Following a request from the Scottish Government, the Scottish Land Commission recently published their report on research into potential options for the introduction of a land value tax (LVT).

LVT (not to be confused with Land Value Capture Tax, a mechanism designed to tax the increase in value of land at the point of development approval, on which we have written about here and here) is most usually seen as an alternative (or addition to) the current system of Council Tax. It is of interest to the Scottish Government and Land Commission given its dual potential of reforming property taxation and securing land reform through more diversified land use and ownership. The underlying thinking is that LVT may tax land not otherwise taxed, and thereby encourage sale or development by the landowner.


LVT is a recurrent tax charged on landowners based on unimproved land value and usually calculated as a percentage of that value. The report identifies various challenges, including how to collect tax from a land owner who is asset rich but cash poor; how to determine the unimproved value of land which is presently in an improved state, and issues over the requirement to revalue land over time. Such issues affect all jurisdictions which look to implement LVTs.

Some specific issues from a Scottish perspective include how to identify accurately who owns the land, in the absence of comprehensive registration of title in the plan-based Land Register; and problems around valuation of land arising from the Scottish plan-based planning system. The report notes that successful LVTs tend to be in places where a zoning system (allocating permitted use by area and conveying automatic development rights to landowners) is used by planners, as such a system allows easier assessment of value of land in the relevant zone, as compared to valuing land where approvals are discretionary, such as in Scotland at present.


The report noted that in the various examples of LVT considered, there were widespread exemptions, and there is therefore wide scope for jurisdictions to tailor an LVT to their specific circumstances. The report notes that it is not a foregone conclusion that agricultural land would be exempt from an LVT and that will bring with it concern to farmers anxious to ensure that their farms are not broken up. One would hope that avoiding such a scenario would be a significant policy consideration for the future.

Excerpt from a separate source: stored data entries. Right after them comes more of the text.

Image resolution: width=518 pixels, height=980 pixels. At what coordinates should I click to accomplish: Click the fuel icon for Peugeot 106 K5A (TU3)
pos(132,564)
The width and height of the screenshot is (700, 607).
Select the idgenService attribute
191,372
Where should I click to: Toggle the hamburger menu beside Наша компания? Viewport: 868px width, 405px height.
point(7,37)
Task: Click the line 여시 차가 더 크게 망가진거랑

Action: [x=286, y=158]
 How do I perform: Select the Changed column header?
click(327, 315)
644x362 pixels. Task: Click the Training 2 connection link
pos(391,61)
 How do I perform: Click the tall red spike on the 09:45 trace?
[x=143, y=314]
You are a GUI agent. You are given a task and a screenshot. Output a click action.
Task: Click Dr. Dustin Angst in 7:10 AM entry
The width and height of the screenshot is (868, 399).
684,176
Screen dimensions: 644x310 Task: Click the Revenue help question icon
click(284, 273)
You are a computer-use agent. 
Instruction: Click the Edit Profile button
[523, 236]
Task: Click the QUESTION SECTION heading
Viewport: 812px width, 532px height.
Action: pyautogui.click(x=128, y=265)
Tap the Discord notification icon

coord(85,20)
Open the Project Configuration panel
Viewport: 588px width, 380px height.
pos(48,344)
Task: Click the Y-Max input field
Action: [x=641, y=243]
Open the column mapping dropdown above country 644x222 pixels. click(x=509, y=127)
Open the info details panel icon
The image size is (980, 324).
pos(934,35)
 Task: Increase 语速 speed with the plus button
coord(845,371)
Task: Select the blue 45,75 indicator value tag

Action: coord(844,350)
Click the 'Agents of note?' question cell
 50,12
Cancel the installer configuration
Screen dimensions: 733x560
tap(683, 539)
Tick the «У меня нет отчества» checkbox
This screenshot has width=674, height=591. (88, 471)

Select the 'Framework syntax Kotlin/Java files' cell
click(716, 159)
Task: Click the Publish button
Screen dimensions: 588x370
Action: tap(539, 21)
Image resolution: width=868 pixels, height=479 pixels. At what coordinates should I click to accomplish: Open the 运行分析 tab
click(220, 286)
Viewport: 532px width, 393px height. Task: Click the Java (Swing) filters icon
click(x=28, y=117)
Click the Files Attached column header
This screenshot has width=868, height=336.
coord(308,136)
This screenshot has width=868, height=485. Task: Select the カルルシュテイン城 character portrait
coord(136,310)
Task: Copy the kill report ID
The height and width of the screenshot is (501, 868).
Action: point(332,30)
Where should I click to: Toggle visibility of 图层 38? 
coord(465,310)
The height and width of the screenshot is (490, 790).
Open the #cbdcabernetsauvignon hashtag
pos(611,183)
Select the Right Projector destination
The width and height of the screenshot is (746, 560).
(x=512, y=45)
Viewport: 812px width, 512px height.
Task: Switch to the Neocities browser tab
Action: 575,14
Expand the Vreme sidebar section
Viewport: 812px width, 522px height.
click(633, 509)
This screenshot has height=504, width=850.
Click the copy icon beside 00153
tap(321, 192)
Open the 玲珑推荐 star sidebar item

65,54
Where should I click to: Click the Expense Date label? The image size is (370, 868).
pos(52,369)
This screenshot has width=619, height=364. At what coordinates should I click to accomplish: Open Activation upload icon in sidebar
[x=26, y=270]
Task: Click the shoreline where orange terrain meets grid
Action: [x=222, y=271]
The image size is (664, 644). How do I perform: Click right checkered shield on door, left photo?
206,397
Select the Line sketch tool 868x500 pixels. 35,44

At this stage, the report was commissioned as a backdrop to future policy decisions. The report sets out various potential options for introducing an LVT, including as a replacement for Council Tax/Rates or in addition to those. It also notes that simple reform or extension of existing land taxes could lead to a more progressive and equitable tax system.

With the recently passed 2019 Scottish Budget now committing the Scottish Government to cross-party talks on replacing the current Council Tax, we may have an LVT on the table for discussion earlier than expected and we will keep developments on this front under review.